Stored records
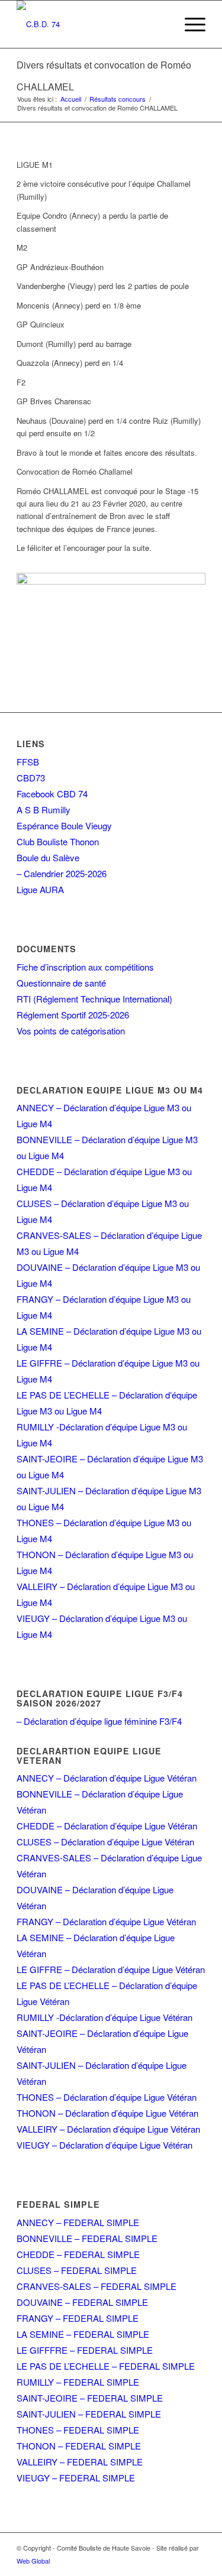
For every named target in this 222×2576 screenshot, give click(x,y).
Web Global (33, 2560)
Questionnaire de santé (61, 982)
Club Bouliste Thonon (58, 841)
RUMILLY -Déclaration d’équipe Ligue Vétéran (104, 2017)
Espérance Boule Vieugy (64, 825)
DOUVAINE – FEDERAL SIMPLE (82, 2302)
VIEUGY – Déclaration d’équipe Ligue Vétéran (104, 2145)
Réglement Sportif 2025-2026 (73, 1014)
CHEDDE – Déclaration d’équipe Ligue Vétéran (107, 1825)
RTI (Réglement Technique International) (94, 998)
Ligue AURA (40, 889)
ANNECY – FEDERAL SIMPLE (78, 2222)
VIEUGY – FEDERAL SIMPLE (76, 2477)
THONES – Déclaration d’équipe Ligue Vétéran (107, 2097)
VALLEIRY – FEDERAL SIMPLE (80, 2461)
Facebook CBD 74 (52, 793)
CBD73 (31, 777)
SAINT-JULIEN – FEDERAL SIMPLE (89, 2414)
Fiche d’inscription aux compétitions (85, 967)
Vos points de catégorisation (71, 1030)
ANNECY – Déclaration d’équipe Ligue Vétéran (107, 1778)
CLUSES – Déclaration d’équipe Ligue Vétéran (105, 1841)
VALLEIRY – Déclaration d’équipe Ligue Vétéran (108, 2129)
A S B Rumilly (43, 809)
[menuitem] (189, 24)
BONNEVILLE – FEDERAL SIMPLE (87, 2238)
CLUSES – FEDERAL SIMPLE (77, 2270)
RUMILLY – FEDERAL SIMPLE (78, 2382)
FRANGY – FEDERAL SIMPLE (78, 2318)
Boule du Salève (48, 857)
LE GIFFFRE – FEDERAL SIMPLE (85, 2350)
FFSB (28, 761)
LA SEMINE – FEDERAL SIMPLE (83, 2334)
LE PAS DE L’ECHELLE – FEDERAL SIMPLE (106, 2366)
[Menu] (189, 24)
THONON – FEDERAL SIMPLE (79, 2445)
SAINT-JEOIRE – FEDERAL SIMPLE (90, 2398)
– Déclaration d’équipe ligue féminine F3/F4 (99, 1721)
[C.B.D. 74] (92, 24)
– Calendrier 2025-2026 (62, 873)
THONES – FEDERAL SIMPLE (78, 2429)
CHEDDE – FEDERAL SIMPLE (78, 2254)
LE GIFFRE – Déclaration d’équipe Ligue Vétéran (111, 1969)
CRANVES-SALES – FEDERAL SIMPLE (96, 2286)
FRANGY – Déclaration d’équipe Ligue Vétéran (106, 1921)
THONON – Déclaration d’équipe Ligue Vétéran (107, 2113)
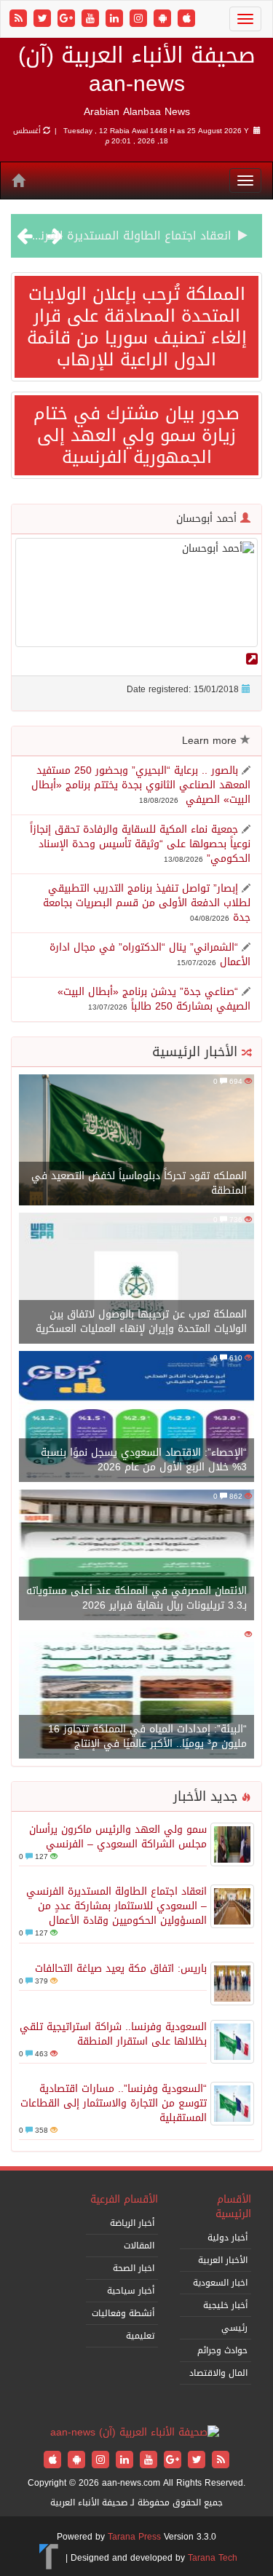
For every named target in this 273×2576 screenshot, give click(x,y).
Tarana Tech (212, 2558)
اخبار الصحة (133, 2268)
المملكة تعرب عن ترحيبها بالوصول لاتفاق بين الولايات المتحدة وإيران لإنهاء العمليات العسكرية (141, 1321)
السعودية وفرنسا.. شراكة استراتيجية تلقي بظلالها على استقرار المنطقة (113, 2034)
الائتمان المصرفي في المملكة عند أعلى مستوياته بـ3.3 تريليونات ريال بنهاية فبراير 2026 (136, 1598)
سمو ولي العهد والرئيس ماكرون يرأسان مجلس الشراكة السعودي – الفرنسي (118, 1837)
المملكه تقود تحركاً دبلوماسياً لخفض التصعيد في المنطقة (139, 1183)
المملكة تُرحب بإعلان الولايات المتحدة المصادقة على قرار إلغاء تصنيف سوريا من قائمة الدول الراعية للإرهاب (137, 326)
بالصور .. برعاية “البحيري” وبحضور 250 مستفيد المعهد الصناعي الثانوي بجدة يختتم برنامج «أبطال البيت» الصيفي (140, 785)
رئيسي (234, 2328)
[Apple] (186, 19)
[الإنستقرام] (140, 19)
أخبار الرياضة (132, 2223)
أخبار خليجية (225, 2305)
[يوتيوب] (92, 19)
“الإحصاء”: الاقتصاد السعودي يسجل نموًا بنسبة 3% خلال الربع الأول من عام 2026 (144, 1460)
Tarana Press (134, 2537)
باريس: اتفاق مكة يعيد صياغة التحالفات (121, 1968)
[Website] (252, 659)
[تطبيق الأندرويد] (164, 19)
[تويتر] (44, 19)
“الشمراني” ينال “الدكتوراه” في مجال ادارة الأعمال (150, 955)
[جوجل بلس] (68, 19)
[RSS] (20, 19)
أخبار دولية (227, 2238)
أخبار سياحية (130, 2291)
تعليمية (140, 2336)
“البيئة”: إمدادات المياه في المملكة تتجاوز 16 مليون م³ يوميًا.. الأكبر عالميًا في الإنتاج (147, 1736)
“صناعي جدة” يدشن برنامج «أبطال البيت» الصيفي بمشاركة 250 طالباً (154, 999)
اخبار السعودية (220, 2283)
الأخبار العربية (223, 2260)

| The problem |
The word to find is "target". Copy every line of the data that holds it.

| Solution |
For every named target in this 222×2576 screenshot, give click(x,y).
For every named target in this 273×2576 screenshot, give click(x,y).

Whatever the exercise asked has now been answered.